#### GOAL OF THE EXERCISE:
Quote each of the following entries verbatim, line for line.

#### Entries for text and item locations:
---*---
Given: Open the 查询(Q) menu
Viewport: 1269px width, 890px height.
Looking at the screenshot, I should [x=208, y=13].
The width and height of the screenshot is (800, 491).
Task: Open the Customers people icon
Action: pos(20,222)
---*---
#### WORKED SOLUTION:
Given: Open the 查询(Q) menu
Viewport: 1269px width, 890px height.
Looking at the screenshot, I should [x=208, y=13].
The width and height of the screenshot is (800, 491).
Task: Open the Customers people icon
Action: pos(20,222)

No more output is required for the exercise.